= WHAT THE TASK ASKS =
Copy, pictures aside: the lines below from the one that holds "You are a GUI" through the final line of the listing, both ends included, exactly as they are and nothing else.

= RECORDS SUPPLIED =
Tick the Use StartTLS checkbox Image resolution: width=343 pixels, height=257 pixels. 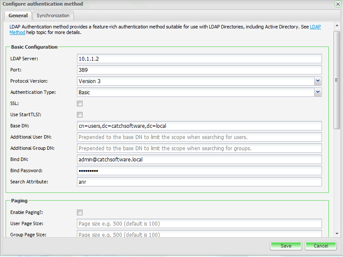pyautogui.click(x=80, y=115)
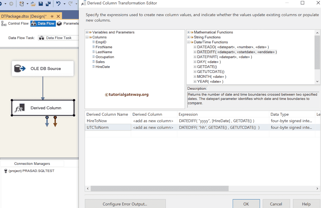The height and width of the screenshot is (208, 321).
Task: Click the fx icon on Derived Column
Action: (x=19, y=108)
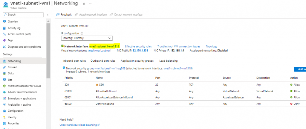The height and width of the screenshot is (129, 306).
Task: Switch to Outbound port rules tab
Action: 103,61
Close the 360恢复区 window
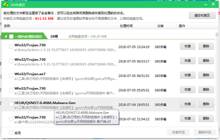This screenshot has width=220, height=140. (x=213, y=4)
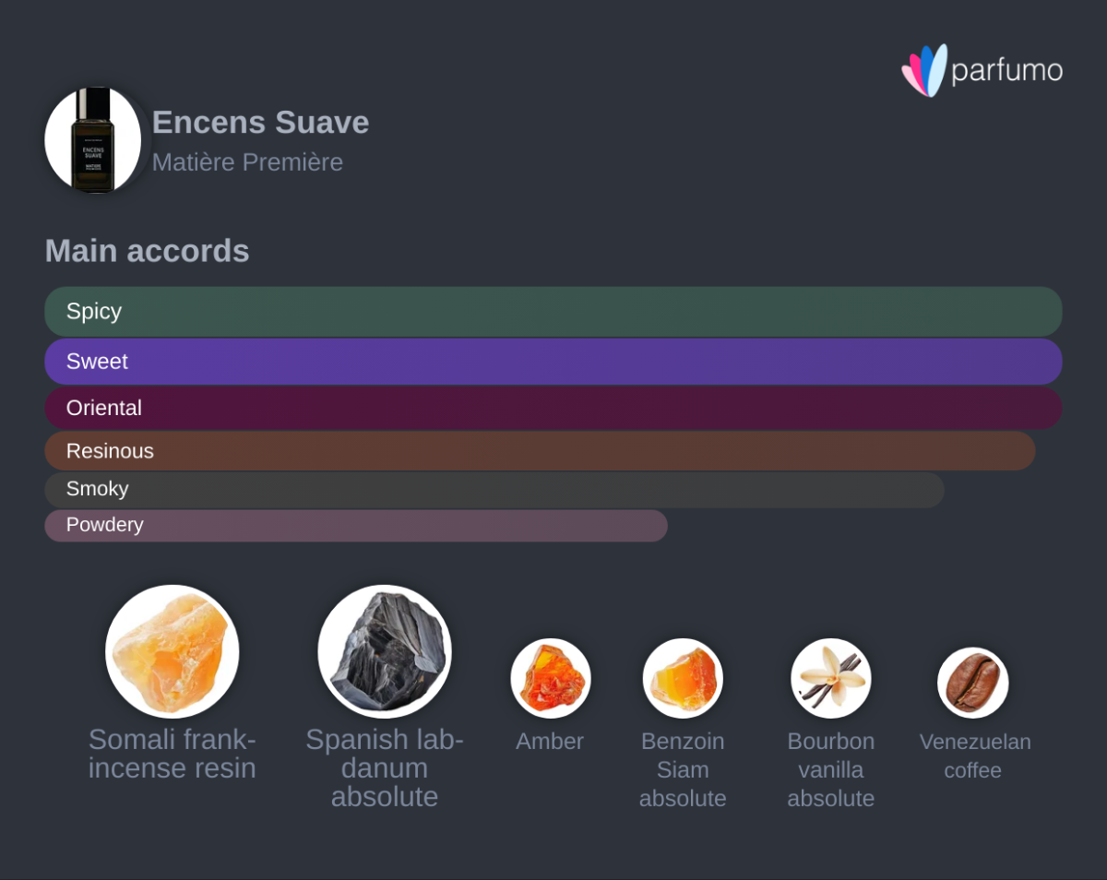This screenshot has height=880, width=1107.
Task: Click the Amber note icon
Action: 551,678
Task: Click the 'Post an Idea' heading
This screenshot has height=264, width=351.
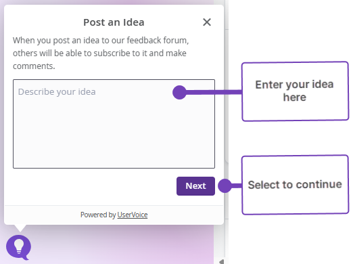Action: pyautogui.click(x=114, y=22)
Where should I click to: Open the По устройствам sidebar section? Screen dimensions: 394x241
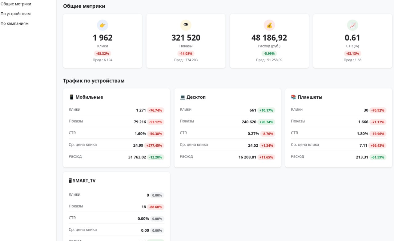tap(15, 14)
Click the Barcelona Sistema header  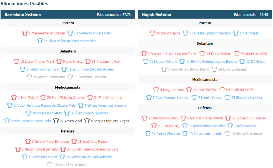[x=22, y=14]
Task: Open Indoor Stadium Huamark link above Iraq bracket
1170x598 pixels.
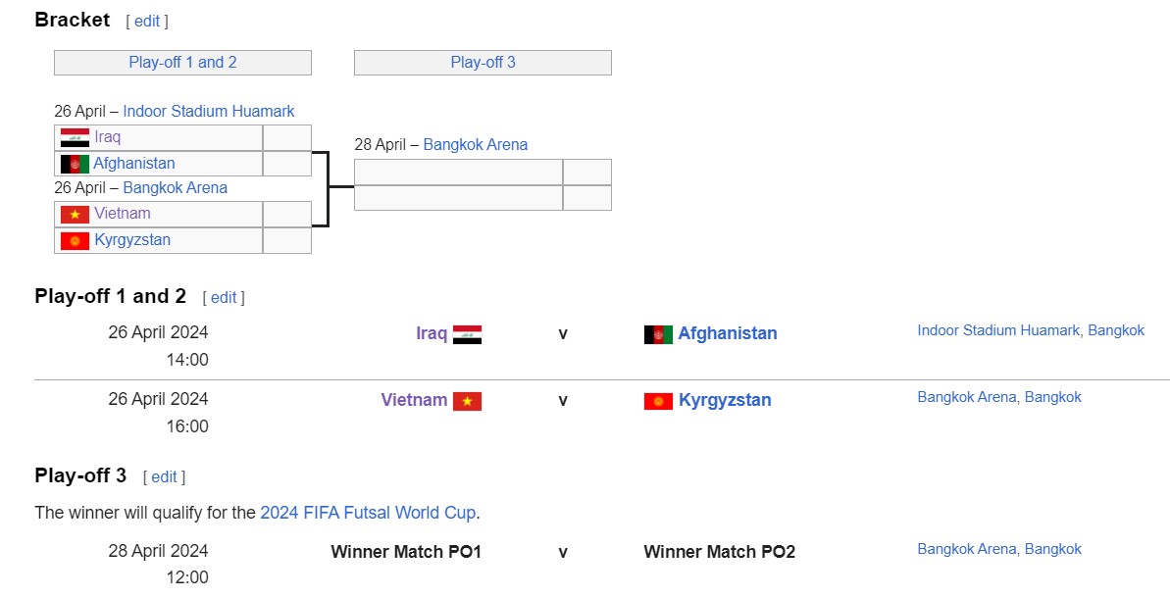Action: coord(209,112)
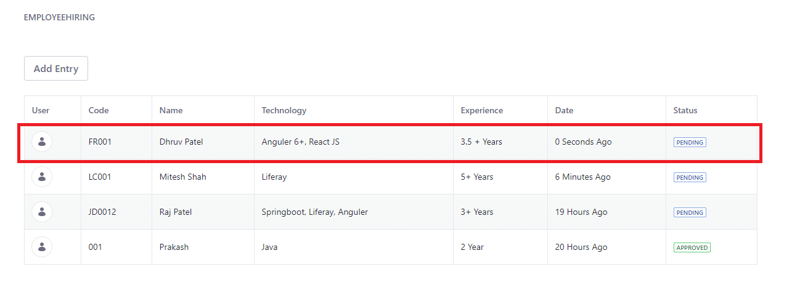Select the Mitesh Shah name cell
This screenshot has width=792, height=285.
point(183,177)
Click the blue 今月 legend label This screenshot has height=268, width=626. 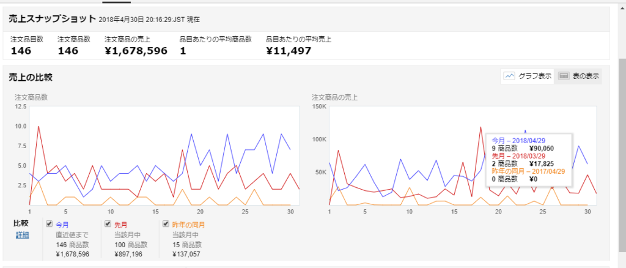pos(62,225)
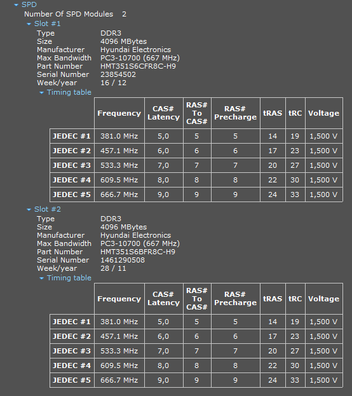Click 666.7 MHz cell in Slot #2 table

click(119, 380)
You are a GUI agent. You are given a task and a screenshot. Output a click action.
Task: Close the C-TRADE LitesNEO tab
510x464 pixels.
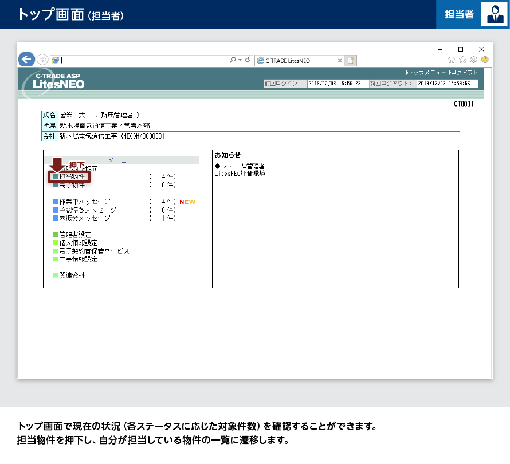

= SOLUTION BELOW =
You are a GUI agent. You are given a task and a screenshot. Output a click action.
Task: Close the C-TRADE LitesNEO tab
510x464 pixels.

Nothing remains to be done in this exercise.